PROBLEM STATEMENT: Copy exactly. Begin at the line containing "Task: Open the 文件 file menu" and stop at the last line of the entries, omitting any pictures.

[Dataset excerpts]
:::::

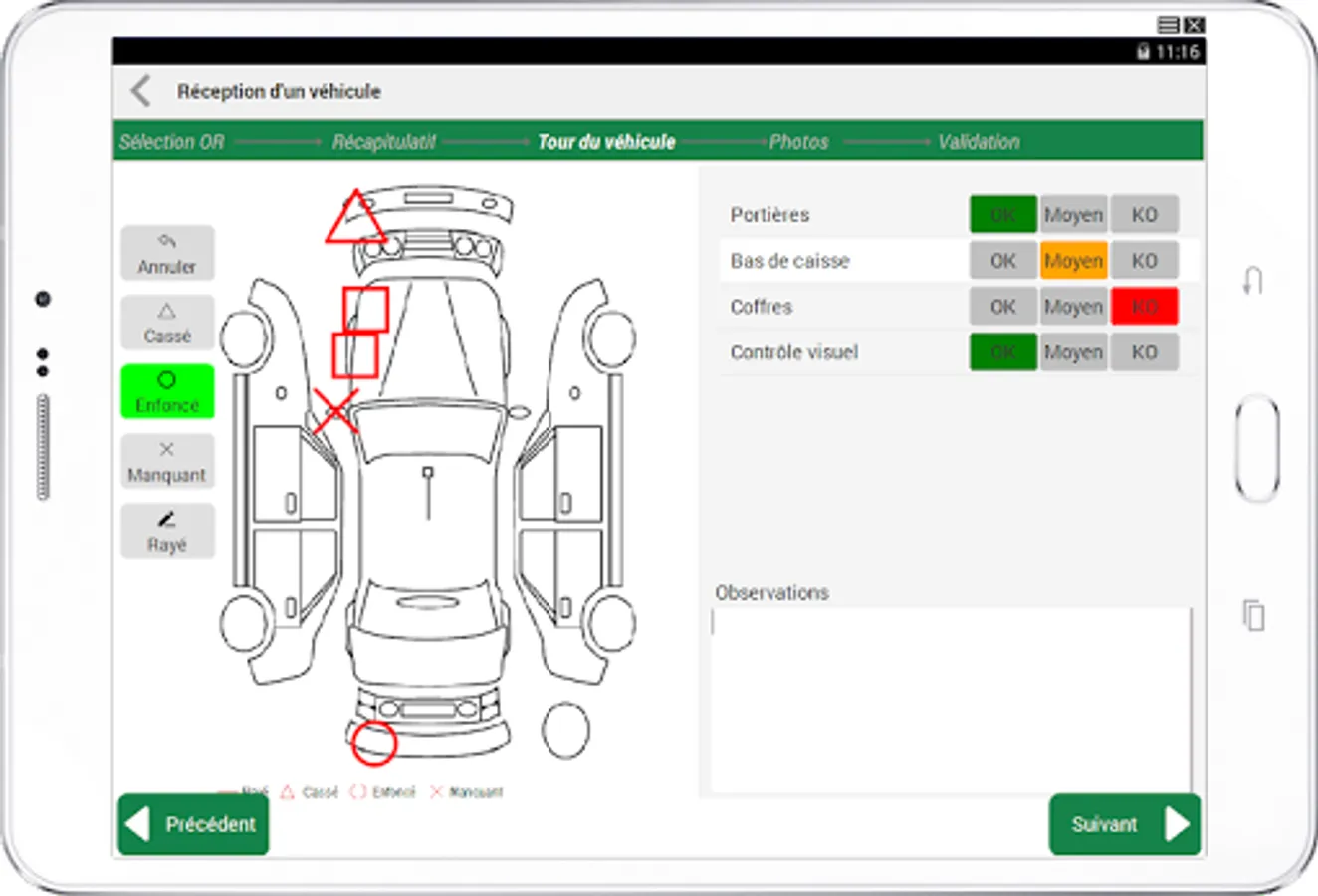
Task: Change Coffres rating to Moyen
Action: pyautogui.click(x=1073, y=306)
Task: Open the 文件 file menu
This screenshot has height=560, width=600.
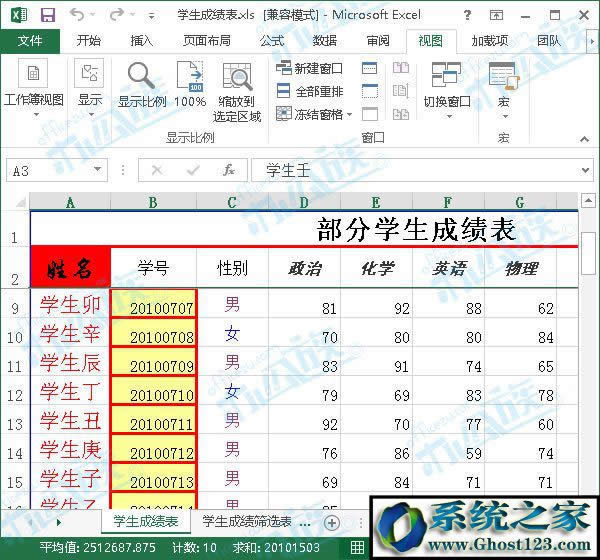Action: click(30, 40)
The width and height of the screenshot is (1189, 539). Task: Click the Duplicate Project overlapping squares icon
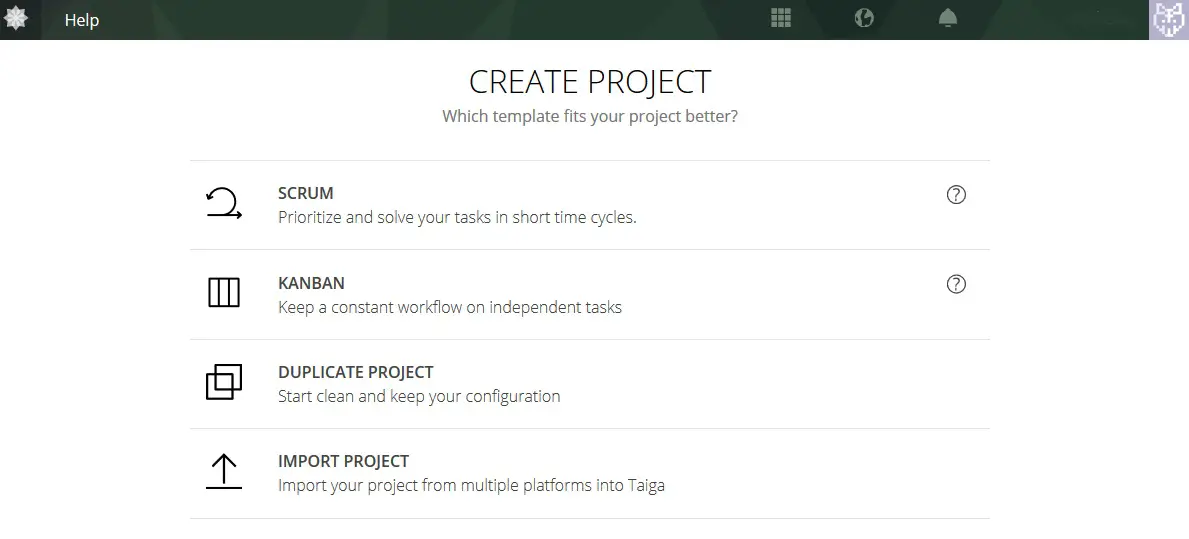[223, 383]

:::::

REPLY:
Task: Open the 文件 file menu
This screenshot has height=560, width=600.
Action: click(30, 40)
The width and height of the screenshot is (1189, 539). Task: Click the Duplicate Project overlapping squares icon
[223, 383]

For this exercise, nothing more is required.